A pesar de ello, y como soy un imbécil, le puse una mano en el hombro. Kate se desasió bruscamente, y yo retrocedí. Me estaba bien empleado.

Me inundó una profunda compasión por ella. Sé bien lo que es recibir una noticia que pone tu mundo patas arriba. El corazón se detiene por una fracción de segundo, como si te hubiesen robado un latido, porque tu cuerpo reacciona antes que tu mente, y le gustaría detener el tiempo en ese preciso momento. Pero el mundo no va a pararse aunque tu corazón lo haga, así que sigue latiendo, y la información llega a tu cerebro. Si eres inteligente —y Kate lo era, y mucho—, en ese momento lo que acaban de decirte se convierte en una chispa eléctrica que hace parpadear una bombilla. La luz revela una habitación oscura y llena de pesadillas, un cuarto que siempre había estado ahí pero en el que no te atrevías a entrar. Tu vida ya no transcurrirá en la sala de estar donde ponías los pies en alto mientras un alegre fuego bailaba en la chimenea. No, tu vida ahora tendrá lugar en esa húmeda y lóbrega celda.
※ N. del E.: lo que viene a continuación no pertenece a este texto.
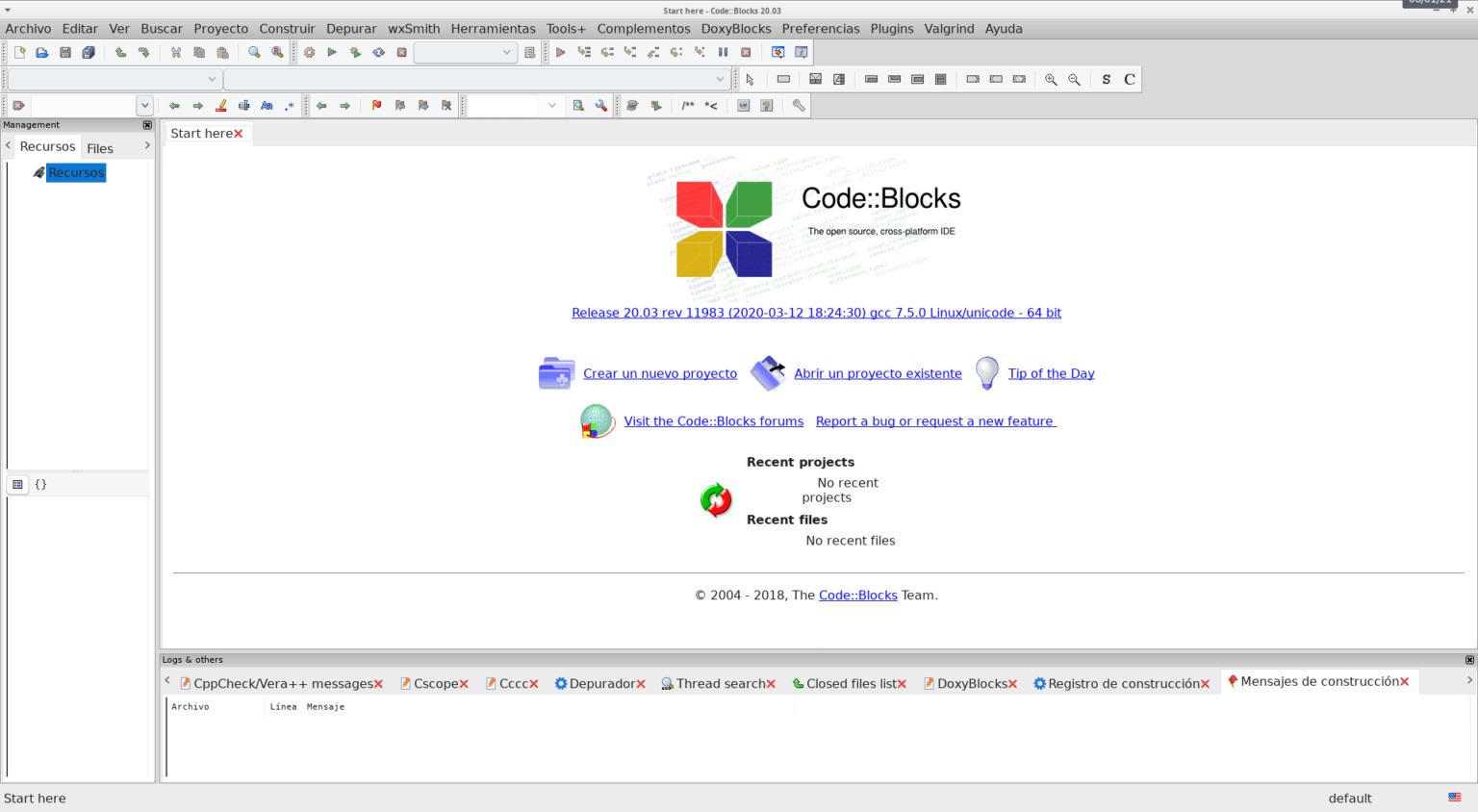Pause the debugger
Y hay más sombras tras las paredes, sombras que no te atreves a nombrar.

Nada va a ser lo mismo. Y eso es inaceptable.

Así que te niegas a aceptarlo. Atacas la información desde todos los ángulos posibles. Si es incuestionable, tu mente busca a toda velocidad opciones que te permitan seguir en la sala de estar, lejos de la celda tenebrosa. ¿Por qué creen que las noticias de los accidentes mortales se dan en persona? Se sorprenderían de la de veces que un policía tiene que evitar que una persona se pegue un tiro diez segundos después de comunicarle que su esposa o marido no volverá esa noche, ni ninguna otra.

Cuando sabes que no hay opción, cuando sabes que la nueva realidad es inamovible, tu cuerpo reacciona de nuevo, por segunda vez. Kate lo había hecho doblándose sobre sí misma y vomitando. Cuando se incorporó golpeó las tuberías varias veces, arrancando de ellas sonidos tan huecos y metálicos como su propia frustración, soltando maldiciones hasta que descargó toda la rabia.

Después se apoyó en la pared y me miró, llorando.

—Maldito seas, Dave. Maldito seas por obligarme a elegir.